On May 2, 2016, Jonathan E. Ramsden, who currently serves as Chief
Operating Officer of Abercrombie & Fitch Co. (the Registrant), informed the Registrant that he intends to step down from this position effective June 15, 2016. On May 2, 2016, the Registrant accepted
Mr. Ramsdens resignation, consistent with the terms of his notice. Mr. Ramsdens last day of employment with the Registrant and its subsidiaries will be June 15, 2016 (the Termination Date).
Under the terms of the agreement entered into by Abercrombie & Fitch Management Co. (A&F Management), a subsidiary of
the Registrant (collectively, A&F Management and the Registrant are referred to as the Company), and Mr. Ramsden, fully executed on July 7, 2015 (the Ramsden Agreement), Mr.
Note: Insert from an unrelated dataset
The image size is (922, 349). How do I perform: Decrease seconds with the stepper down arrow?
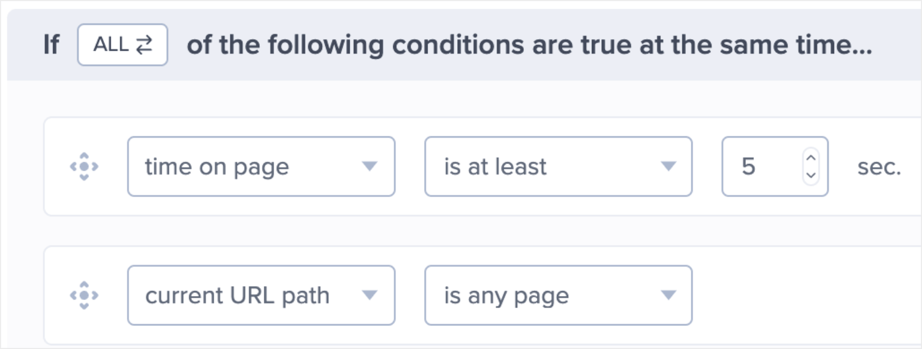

Ramsdens resignation will
be treated as a voluntary resignation from the Company without Good Reason. As a result, under the terms of the Ramsden Agreement: (i) the Company will pay Mr. Ramsden all accrued but unpaid compensation through the Termination Date;
(ii) on May 31, 2016, Tranche 2 of the aggregate of 92,807 restricted stock units granted to Mr. Ramsden as of July 7, 2015 (the Special RSU Award), which Tranche 2 covers 25% of the restricted stock units subject to
the Special RSU Award, will vest in accordance with the terms of the Ramsden Agreement; (iii) Tranche 3 of the Special RSU Award, which Tranche 3 covers 50% of the restricted stock units subject to the Special RSU Award, will be forfeited; and
(iv) the other outstanding equity awards held by Mr. Ramsden will vest (if at all) in accordance with the applicable award agreements and the Ramsden Agreement and any vested equity awards will not be forfeited and will remain exercisable
(if applicable) in accordance with the applicable award agreements.
The Ramsden Agreement imposes various restrictive covenants on
Mr. Ramsden, including non-competition, non-solicitation, non-disparagement and confidentiality covenants, which remain in effect in accordance with their terms. The non-competition covenant prohibits Mr. Ramsden from engaging in certain
activities for a period of 12 months after the termination of his employment. The non-solicitation covenant prohibits Mr. Ramsden from engaging in certain solicitation activities for a period of 24 months after the termination of his
employment.
The foregoing summary of the provisions of the Ramsden Agreement applicable to the termination of his employment by
Mr. Ramsden without Good Reason is qualified in its entirety by reference to the complete text of the Ramsden Agreement, which is incorporated herein by reference and a copy of which was included as Exhibit 10.1 to the Current Report on Form
8-K filed by the Registrant on July 9, 2015.
Effective on or before June 15, 2016, Mr. Ramsdens responsibilities
will be assumed by other members of the Office of the Chairman who, in addition to Mr. Ramsden, include Arthur C. Martinez, Executive Chairman of the Board of the Registrant; Fran Horowitz, President and Chief Merchandising Officer of the
Registrant; Joanne C. Crevoiserat, Executive Vice President and Chief Financial Officer of the Registrant; and John M. Gabrielli, Senior Vice President of Human Resources of the Registrant.
A copy of the News Release issued by the Registrant on May 5, 2016 announcing that Mr. Ramsden intends to step down as Chief
Operating Officer of the Registrant is included with this Current Report on Form 8-K as Exhibit 99.1.